Sixth, speed of war plan execution.  And Secretary Rumsfeld is unpopular and undiplomatic, but that doesn’t make him always wrong.  And on the speed of war plan issue, which was – I was a little bit involved in it in my time on the NSC – was the major driver of the repositioning of U.S. troops in Secretary Rumsfeld’s time. 

Our expectations of the time in which we are going to be able to do what we say we need to do are accelerating.  Moreover, it’s not clear, as Secretary Rumsfeld kept pointing out, why we need weather forecasters in South Korea when they can do that job in Ohio.  The American military’s changed, and we need to think seriously about what capabilities we want forward, and what we want to come.

Seventh, protection and reassurance – that is, making countries that we care about, that feel scared, less so.  There, I think that, that’s an enormous argument for overseas basing.  It’s not clear to me it’s an argument for basing U.S. forces in Europe, where they currently are, as opposed to other places.  And finally, geography.  Logisticians tell you that distance is unconquerable, and there’s something to that.  Having troops in Germany makes it easier to go to Lithuania than having troops in Texas does.

And to the extent that you care about our ability to get troops to Africa, having them in Italy matters.  So in conclusion, I think there are strong arguments for changes to the force structure we have in Europe, both in size and location, and those are, I think, the main variables we ought to look at as we examine.

MR. WALPOLE:  Thank you very much.  Gen. Wald.

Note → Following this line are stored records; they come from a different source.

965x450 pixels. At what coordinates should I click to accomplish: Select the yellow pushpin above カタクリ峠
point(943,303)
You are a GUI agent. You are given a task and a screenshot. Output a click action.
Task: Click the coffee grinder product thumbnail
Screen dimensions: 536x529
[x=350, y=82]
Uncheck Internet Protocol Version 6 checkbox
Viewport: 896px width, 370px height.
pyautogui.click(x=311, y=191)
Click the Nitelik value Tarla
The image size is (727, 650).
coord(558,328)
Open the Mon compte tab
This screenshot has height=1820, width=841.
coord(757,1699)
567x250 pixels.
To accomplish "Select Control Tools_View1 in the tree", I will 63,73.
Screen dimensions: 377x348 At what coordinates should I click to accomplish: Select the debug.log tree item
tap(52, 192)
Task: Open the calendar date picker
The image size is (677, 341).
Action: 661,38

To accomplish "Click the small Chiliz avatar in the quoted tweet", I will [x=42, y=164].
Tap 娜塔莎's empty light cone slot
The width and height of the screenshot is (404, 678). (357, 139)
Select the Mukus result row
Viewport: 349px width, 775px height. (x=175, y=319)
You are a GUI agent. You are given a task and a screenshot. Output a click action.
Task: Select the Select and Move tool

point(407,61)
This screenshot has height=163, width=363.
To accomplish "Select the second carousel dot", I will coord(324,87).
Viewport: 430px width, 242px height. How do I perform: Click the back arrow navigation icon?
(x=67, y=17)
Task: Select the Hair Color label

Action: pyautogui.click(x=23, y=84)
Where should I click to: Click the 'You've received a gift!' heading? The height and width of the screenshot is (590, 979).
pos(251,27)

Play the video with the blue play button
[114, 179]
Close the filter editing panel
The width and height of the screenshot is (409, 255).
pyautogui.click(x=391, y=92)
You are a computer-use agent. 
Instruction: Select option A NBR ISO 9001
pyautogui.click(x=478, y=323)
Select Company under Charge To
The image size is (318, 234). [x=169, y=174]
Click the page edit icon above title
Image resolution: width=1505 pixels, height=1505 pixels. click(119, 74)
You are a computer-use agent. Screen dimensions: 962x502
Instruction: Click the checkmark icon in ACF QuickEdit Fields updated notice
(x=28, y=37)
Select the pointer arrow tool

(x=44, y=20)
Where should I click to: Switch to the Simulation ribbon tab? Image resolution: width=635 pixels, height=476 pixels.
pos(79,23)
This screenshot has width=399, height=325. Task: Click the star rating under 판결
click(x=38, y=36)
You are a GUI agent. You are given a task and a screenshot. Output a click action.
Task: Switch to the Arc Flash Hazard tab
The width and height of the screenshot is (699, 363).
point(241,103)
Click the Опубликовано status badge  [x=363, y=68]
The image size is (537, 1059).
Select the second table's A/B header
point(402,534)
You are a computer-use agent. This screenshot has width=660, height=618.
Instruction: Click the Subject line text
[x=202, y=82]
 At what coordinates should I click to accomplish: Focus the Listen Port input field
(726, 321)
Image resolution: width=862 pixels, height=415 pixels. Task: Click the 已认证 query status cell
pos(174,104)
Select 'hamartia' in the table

GEN. (RET.) CHUCK WALD:  Yeah, thanks.  I think, kind of a general comment from a military perspective, I agree with most everything that’s been said.  I thought it was really good to hear Janine talk in terms that I understood – strategically, it was really good.  It was interesting to hear Paul Schafer talk about A-10 and 20 years getting to Europe.  That’s not surprising for an A-10.  (Laughter.)

MAJ. GEN. SCHAFER:  I spent a lot of time in remedial training.

GEN. WALD:  You know, they used to say, why does an A-10 have to stop in Lajes on the way to Europe for a deployment?  They had to get a haircut.  (Laughter.)  Anyway, enough of that.

MS. SCHAKE:  He could use one, by the way.

MAJ. GEN. SCHAFER:  That’s why they have a big golf course in the Azores.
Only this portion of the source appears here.